So, in my last post I covered the first half of my weekend trip to Tokyo. Now I’ll get to the second part: Saturday (and Sunday morning).
The short version of what I did on Saturday is that I shopped. I left my hotel in Ueno at about 10:30 AM and came back at about six in the evening, after spending way too much money and going to a few different parts of the city.
Despite the above picture, I actually didn’t start with Ikebukuro. Instead, I went from Ueno to Shinjuku because I wanted to check out the Lumine (it’s a mall connected to Shinjuku Station) and the massive Kinokuniya. Kinokuniya is a chain bookstore and the one in Shinjuku has a huge English language section on one of the upper floors. I ended up buying a book about the Yakuza that looked really interesting (I just started reading it, so verdict has not been reached) and a silly thing called Kanji-A-Day. Basically, it looks like one of those stand-up desk calendars, but each sheet is a kanji with little squares for practice. It’s not a serious study aid, but kind of fun.
After books and a bit of clothing shopping and realizing that Shinjuku was way too packed for me to have any hope of eating there at one o’clock in the afternoon, I hopped on the Yamanote Line and went to Ikebukuro. I’d been there on Friday, but that was just my mission from the family, so I didn’t get to do any shopping or anything aside from find that damn hotel. On Saturday, the weather had changed to a sort of slow drizzle, so it wasn’t quite as miserable trying to get through the walking area around Sunshine City. There were still a lot of umbrellas, but it was overall a better experience getting from point A to point B.

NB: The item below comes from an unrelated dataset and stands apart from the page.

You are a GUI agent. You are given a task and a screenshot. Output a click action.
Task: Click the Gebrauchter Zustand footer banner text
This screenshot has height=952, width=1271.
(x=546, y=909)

It was a really busy day, though, which makes sense given that it was the Saturday of a three-day weekend, so I ended up only going to Tokyu Hands. Tokyu Hands is a really awesome department store. It’s big and famous and they sell everything. Seriously. I ended up buying a nice bento box that seals really tightly, two cute spoons with flags on (one UK and one Japan), and the greatest chopsticks of all time. No, for real. Check this out:
Aren’t they cool? I love Tokyu Hands.
As I’ve said a couple of times, everything was really crazy, so I ended up just going into the McDonald’s next to Ikebukuro Station and getting a cheap lunch. With coffee. Incidentally, when I’m busy in a good way, doing a lot of things I want to do, I can forget to eat. I ate dinner at Katherine’s Friday night and didn’t eat again till after 2:00 Saturday afternoon. Not because I couldn’t, but because I wasn’t hungry enough to go out of my way to do it. But finally I realized that I needed to, so McDonald’s it was. Sometimes you just go with what’s cheap and quick and easy.
I could have called it a day after Ikebukuro, because I’d only really planned for those two wards, but then it occurred to me that I hadn’t been to Shibuya since 2008 and I decided I wanted to bop around looking at clothes. So it was back to the Yamanote Line and then on my way to another part of Tokyo to finish off my Saturday.
I went to 109, which is the big clothing department store for women. And I did end up buying a couple of things (remember that spending too much money thing I mentioned?). But what was really cool was what was happening in front of the doors to 109.
Yes, it was a little performance – two maiko (apprentice geisha) dancing. From what I understood, it was a ploy to get tourism up in Asakasa, but they were the real thing and it was pretty awesome. I watched for a few minutes, then left when the dance ended and they offered to let people get photos taken with the girls. It was cold and wet and crowded and I just wasn’t down for joining the throng. I love moments like that, though, when you stumble across things that make you go “wow, I’m in Japan” in random places with no warning.
And that was it for Saturday! I went back to my hotel and just hung out being warm, using the free internet, and then going to bed pretty early because I’d been running around battling crowds all day. I had a 10:50 train back to Okayama, so I wanted to get up early enough to grab something to eat and not have to rush.
Since it was mid-morning on a Sunday, the trains weren’t very full and I had a nice, easy time getting to Tokyo Station and up to the shinkansen platform. I had a window seat with a business man eating McDonald’s next to me and that was it. Back to Matsuyama with normal life ahead of me.